Specifies a file name and location to output a sample 
recovery configuration file. The output file lists the 
currently invalid segments and their default recovery 
location in the format that is required by the -i option. 
Use together with the -p option to output a sample file 
for recovering to a different host. This file can be 
edited to supply alternate recovery locations if needed.

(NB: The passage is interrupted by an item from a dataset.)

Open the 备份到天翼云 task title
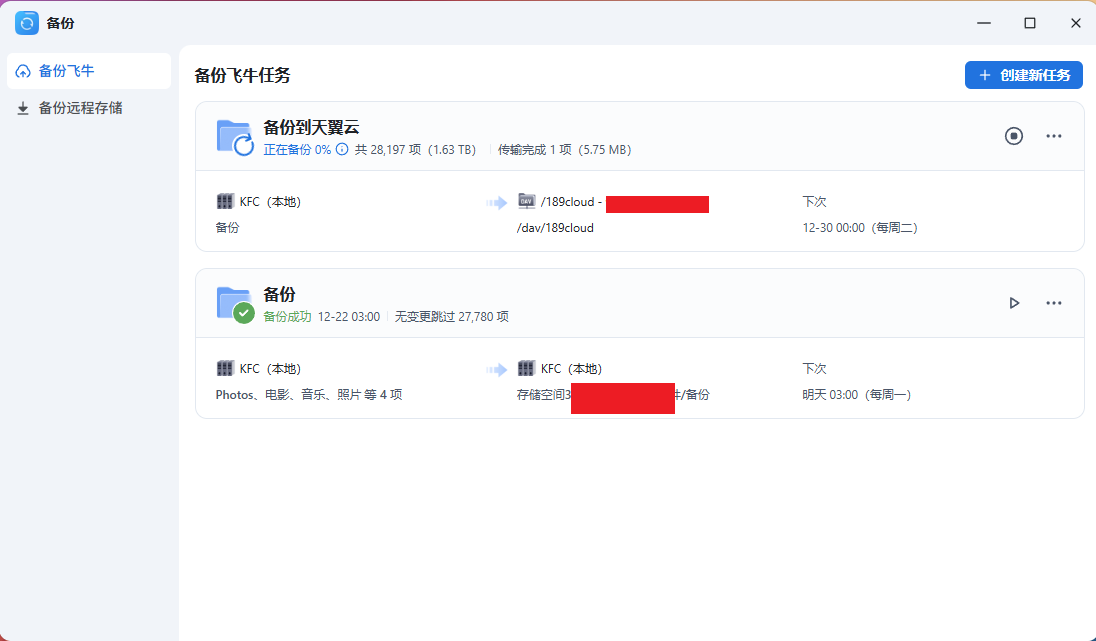Viewport: 1096px width, 641px height. (310, 127)
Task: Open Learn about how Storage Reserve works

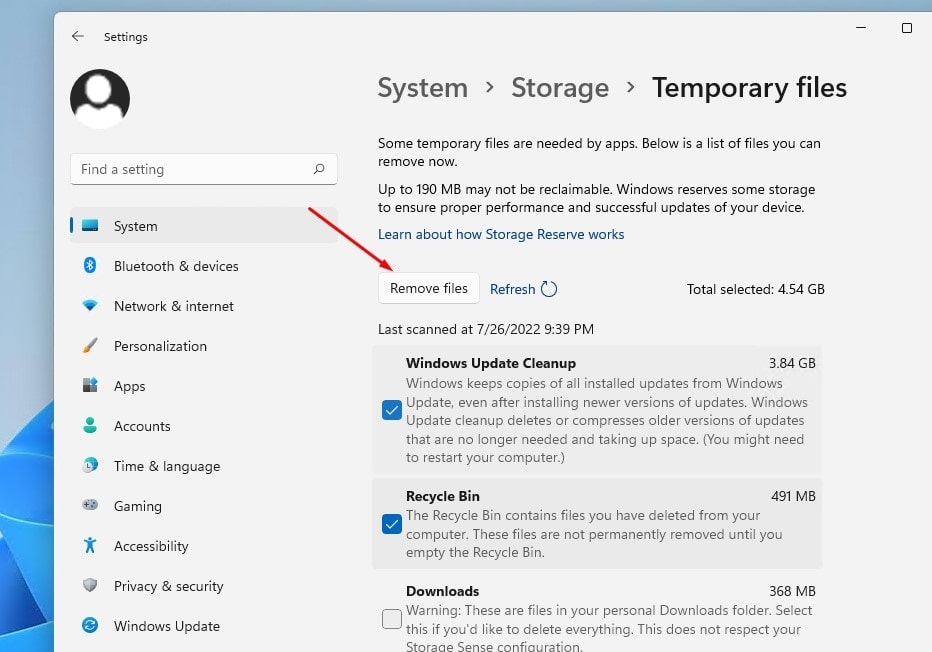Action: pos(501,234)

-p <new_recover_host>[,...]

Specifies a spare host outside of the currently configured 
Apache Cloudberry array on which to recover invalid segments. In 
the case of multiple failed segment hosts, you can specify a 
comma-separated list. The spare host must have the Apache Cloudberry 
software installed and configured, and have the same hardware and OS 
configuration as the current segment hosts (same OS version, locales, 
gpadmin user account, data directory locations created, ssh keys 
exchanged, number of network interfaces, network interface naming 
convention, and so on.).


-q

Run in quiet mode. Command output is not displayed on 
the screen, but is still written to the log file.


-r

After a segment recovery, segment instances may not be returned to the 
preferred role that they were given at system initialization time. This 
can leave the system in a potentially unbalanced state, as some segment 
hosts may have more active segments than is optimal for top system performance. 
This option rebalances primary and mirror segments by returning them to 
their preferred roles. All segments must be valid and synchronized before 
running gprecoverseg -r. If there are any in progress queries, they will 
be cancelled and rolled back.

-s

Show pg_rewind/pg_basebackup progress sequentially instead of inplace. Useful
when writing to a file, or if a tty does not support escape sequences. Defaults
to showing the progress inplace.


--no-progress

Do not show pg_rewind/pg_basebackup progress. Useful when writing to a
file. Defaults to showing the progress.


--hba-hostnames

Optional. use hostnames instead of CIDR in pg_hba.conf


-v

Sets logging output to verbose.

--version

Displays the version of this utility.

-?
Displays the online help.


******************************************************
EXAMPLES
******************************************************

Recover any failed segment instances in place:

 $ gprecoverseg


Rebalance your Apache Cloudberry system after a recovery by
resetting all segments to their preferred role. First check
that all segments are up and synchronized.

  $ gpstate -m

  $ gprecoverseg -r


Recover any failed segment instances to a newly configured 
spare segment host:

  $ gprecoverseg -i recover_config_file


Output the default recovery configuration file:

  $ gprecoverseg -o /home/gpadmin/recover_config_file


******************************************************
SEE ALSO
******************************************************

gpstart, gpstop, gpstate